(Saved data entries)

----

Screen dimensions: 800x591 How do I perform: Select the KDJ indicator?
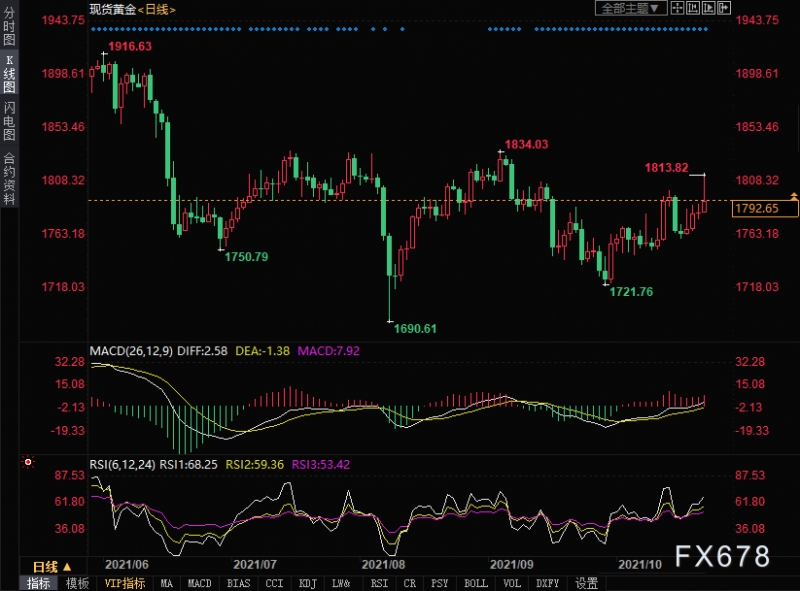tap(308, 584)
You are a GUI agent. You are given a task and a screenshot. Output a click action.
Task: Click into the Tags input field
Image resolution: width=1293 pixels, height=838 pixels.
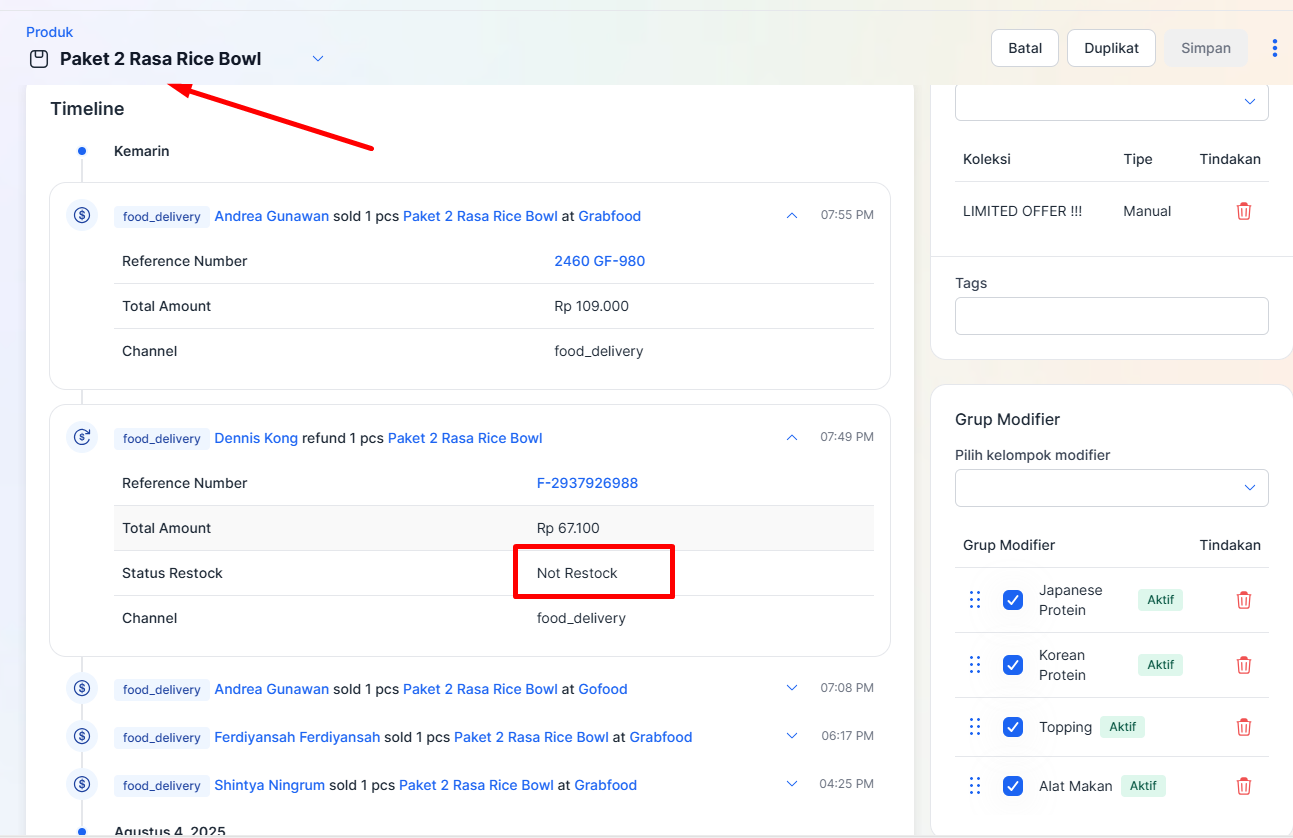click(1111, 316)
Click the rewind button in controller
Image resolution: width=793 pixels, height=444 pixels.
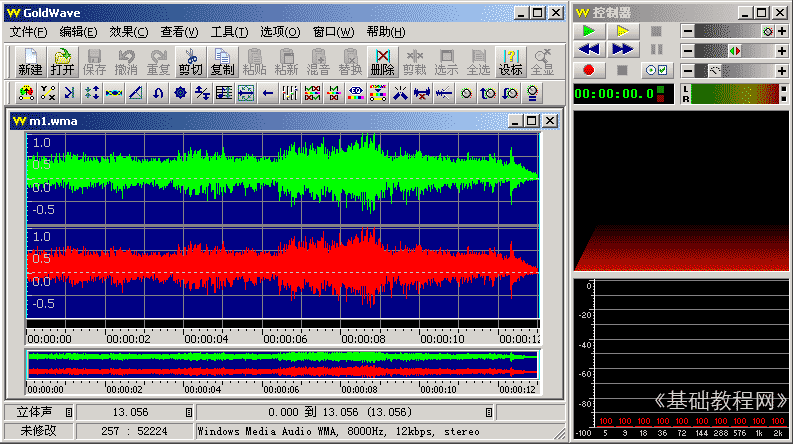click(589, 50)
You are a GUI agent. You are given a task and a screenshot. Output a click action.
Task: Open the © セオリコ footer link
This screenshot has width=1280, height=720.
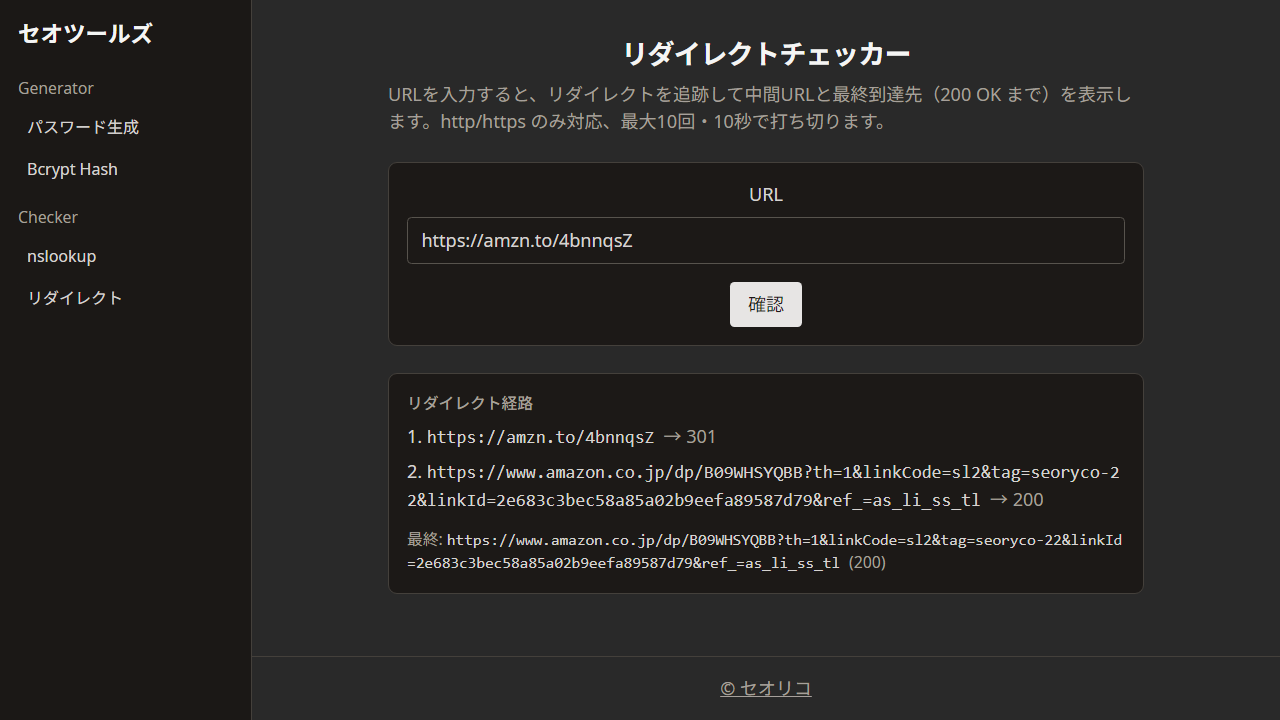(765, 688)
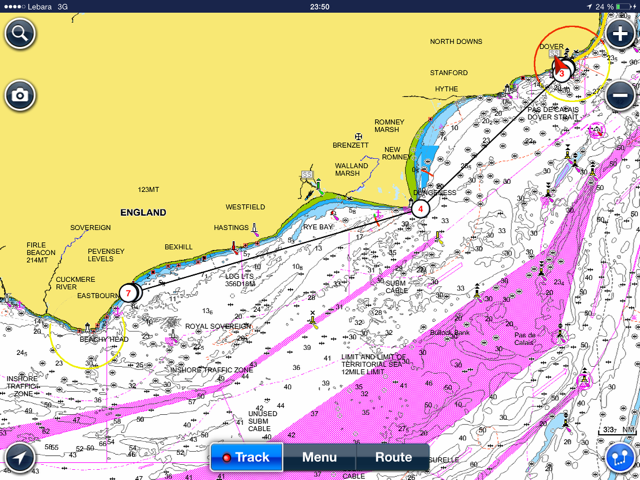640x480 pixels.
Task: Open the Route tab
Action: (393, 457)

----

▸ Exercise details
Reproduce every record above exactly as given, excluding pictures from the result.

▸ Response to this task
Screen dimensions: 800x591 How do I perform: Select the KDJ indicator?
tap(308, 584)
You are a GUI agent. You are given a task and a screenshot. Output a click action.
Task: Click into the Tags input field
Image resolution: width=1293 pixels, height=838 pixels.
click(1111, 316)
Click the rewind button in controller
Image resolution: width=793 pixels, height=444 pixels.
click(589, 50)
You are a GUI agent. You are given a task and a screenshot. Output a click action.
Task: Open the © セオリコ footer link
This screenshot has width=1280, height=720.
(765, 688)
640x480 pixels.
Task: Open the Route tab
Action: (393, 457)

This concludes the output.